(WHAT TO DO)
Print exactly the lines below between the line holding "Switch to the Favoritos tab" and the line holding "Image resolution: width=588", inclusive, and nothing more.

(RECORDED INFORMATION)
■ ■ ■ ■ ■

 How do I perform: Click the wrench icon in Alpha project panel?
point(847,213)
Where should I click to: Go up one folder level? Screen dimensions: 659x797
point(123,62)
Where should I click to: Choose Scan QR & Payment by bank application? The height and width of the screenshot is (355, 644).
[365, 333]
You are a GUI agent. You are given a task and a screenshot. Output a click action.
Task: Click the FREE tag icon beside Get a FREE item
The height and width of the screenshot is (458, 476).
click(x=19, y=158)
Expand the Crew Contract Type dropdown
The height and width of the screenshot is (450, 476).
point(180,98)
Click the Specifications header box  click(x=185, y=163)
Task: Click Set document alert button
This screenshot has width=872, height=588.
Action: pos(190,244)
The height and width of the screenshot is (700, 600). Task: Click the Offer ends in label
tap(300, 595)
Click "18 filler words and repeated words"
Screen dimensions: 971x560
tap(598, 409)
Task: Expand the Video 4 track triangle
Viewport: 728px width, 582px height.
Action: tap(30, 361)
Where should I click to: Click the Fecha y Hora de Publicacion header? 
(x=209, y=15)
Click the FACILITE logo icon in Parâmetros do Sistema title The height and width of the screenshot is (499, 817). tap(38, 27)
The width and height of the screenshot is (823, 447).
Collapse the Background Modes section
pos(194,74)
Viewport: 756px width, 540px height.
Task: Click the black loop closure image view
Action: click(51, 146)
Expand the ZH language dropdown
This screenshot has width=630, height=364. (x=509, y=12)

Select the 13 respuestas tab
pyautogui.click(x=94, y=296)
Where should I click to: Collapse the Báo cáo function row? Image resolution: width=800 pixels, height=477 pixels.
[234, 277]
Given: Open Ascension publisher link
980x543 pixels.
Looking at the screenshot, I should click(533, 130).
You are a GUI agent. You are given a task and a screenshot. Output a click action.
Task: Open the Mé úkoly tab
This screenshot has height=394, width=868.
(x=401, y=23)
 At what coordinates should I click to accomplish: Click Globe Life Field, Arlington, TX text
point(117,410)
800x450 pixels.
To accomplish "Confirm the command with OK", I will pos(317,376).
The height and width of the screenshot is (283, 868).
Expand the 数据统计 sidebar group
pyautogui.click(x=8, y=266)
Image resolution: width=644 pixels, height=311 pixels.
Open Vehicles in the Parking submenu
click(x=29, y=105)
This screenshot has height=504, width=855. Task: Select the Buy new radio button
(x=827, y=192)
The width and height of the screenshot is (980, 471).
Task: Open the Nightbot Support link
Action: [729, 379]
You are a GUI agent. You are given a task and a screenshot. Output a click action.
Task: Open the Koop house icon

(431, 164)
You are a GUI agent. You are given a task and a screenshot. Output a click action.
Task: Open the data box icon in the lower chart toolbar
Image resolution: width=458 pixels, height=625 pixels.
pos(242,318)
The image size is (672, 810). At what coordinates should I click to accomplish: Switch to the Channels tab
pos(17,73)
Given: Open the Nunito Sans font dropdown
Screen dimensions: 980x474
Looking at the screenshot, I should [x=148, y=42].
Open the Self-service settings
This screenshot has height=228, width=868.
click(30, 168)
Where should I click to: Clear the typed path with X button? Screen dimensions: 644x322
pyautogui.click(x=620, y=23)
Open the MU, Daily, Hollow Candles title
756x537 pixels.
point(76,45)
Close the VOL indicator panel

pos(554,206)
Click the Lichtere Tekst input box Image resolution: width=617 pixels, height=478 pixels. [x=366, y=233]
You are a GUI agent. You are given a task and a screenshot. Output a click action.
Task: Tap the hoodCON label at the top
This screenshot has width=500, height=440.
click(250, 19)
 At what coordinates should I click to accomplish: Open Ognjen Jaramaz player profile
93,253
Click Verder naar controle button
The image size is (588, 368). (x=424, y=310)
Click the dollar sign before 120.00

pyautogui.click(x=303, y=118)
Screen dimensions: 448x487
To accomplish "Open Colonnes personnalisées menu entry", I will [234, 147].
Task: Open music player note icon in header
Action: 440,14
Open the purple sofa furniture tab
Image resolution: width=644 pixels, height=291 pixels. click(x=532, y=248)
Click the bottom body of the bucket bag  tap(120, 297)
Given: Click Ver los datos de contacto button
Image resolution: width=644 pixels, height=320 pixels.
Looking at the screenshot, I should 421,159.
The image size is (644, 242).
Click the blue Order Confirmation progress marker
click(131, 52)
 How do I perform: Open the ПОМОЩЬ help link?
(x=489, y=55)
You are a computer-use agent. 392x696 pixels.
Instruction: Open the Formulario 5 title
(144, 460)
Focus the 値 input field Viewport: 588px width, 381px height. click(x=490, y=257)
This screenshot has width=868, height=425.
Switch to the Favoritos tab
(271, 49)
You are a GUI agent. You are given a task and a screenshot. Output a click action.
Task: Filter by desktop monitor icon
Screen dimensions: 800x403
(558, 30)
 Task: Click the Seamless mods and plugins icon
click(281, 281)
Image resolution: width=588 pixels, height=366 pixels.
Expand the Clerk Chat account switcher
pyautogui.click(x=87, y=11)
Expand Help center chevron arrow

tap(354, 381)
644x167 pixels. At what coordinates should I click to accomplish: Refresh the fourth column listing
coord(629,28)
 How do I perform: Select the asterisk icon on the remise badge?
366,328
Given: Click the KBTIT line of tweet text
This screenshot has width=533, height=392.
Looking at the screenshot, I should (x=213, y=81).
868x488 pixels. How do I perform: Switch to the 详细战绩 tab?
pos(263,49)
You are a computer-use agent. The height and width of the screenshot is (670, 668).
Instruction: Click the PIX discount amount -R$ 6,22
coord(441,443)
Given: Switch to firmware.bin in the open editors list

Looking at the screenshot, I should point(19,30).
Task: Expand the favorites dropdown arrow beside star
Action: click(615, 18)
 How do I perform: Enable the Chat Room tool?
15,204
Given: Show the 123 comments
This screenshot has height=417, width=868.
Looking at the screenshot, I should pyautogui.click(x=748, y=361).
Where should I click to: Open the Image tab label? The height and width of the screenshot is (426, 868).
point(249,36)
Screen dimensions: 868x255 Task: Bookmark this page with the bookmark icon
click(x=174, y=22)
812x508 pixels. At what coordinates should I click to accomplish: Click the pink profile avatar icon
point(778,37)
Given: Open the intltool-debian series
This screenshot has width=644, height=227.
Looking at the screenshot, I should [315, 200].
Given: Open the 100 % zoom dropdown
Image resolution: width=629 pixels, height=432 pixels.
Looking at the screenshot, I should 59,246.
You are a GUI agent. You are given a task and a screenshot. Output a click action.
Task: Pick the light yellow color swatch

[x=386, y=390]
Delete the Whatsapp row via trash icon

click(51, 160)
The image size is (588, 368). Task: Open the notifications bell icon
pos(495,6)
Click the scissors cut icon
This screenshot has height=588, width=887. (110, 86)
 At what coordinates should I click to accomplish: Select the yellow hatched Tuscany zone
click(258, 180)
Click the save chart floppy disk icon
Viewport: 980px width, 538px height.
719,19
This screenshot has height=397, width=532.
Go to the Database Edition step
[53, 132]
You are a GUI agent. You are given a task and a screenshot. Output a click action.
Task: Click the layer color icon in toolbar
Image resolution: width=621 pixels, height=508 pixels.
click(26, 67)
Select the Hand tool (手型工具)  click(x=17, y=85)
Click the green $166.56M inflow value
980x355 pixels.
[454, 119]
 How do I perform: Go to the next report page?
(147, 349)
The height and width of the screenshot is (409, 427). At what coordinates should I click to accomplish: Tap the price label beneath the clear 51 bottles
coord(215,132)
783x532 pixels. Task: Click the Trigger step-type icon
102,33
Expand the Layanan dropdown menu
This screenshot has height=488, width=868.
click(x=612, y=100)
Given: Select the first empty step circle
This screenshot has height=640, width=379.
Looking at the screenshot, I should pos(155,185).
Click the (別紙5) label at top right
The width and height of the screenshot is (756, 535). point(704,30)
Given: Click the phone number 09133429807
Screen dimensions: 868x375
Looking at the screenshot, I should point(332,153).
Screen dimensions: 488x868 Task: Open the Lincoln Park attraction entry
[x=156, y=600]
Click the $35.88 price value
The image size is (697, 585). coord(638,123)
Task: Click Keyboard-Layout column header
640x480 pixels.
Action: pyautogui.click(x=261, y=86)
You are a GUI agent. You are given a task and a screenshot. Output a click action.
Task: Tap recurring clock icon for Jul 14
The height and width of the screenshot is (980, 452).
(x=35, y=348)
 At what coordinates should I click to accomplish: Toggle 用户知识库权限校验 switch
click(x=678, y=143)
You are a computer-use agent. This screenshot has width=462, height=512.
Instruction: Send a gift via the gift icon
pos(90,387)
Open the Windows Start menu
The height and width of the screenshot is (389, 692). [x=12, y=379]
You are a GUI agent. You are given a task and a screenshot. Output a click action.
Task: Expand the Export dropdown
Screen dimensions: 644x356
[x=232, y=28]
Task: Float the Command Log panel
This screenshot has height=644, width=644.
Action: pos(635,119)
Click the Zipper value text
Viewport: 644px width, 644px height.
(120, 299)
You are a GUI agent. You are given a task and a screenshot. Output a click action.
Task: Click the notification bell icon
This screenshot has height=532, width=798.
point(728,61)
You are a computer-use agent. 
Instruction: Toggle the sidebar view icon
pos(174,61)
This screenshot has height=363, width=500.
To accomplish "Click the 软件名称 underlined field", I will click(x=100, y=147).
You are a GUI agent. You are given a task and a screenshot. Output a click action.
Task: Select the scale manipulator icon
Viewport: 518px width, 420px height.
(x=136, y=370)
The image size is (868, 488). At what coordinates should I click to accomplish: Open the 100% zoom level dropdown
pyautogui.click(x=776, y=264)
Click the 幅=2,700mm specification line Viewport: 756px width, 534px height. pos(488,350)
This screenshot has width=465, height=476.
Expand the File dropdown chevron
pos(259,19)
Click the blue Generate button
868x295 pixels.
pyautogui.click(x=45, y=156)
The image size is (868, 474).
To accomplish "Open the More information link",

■ ■ ■ ■ ■

(SOLUTION)
Switch to the Favoritos tab
(271, 49)
You are a GUI agent. You are given a task and a screenshot. Output a click action.
Task: Filter by desktop monitor icon
Screen dimensions: 800x403
(558, 30)
 Task: Click the Seamless mods and plugins icon
click(281, 281)
Image resolution: width=588 pixels, height=366 pixels.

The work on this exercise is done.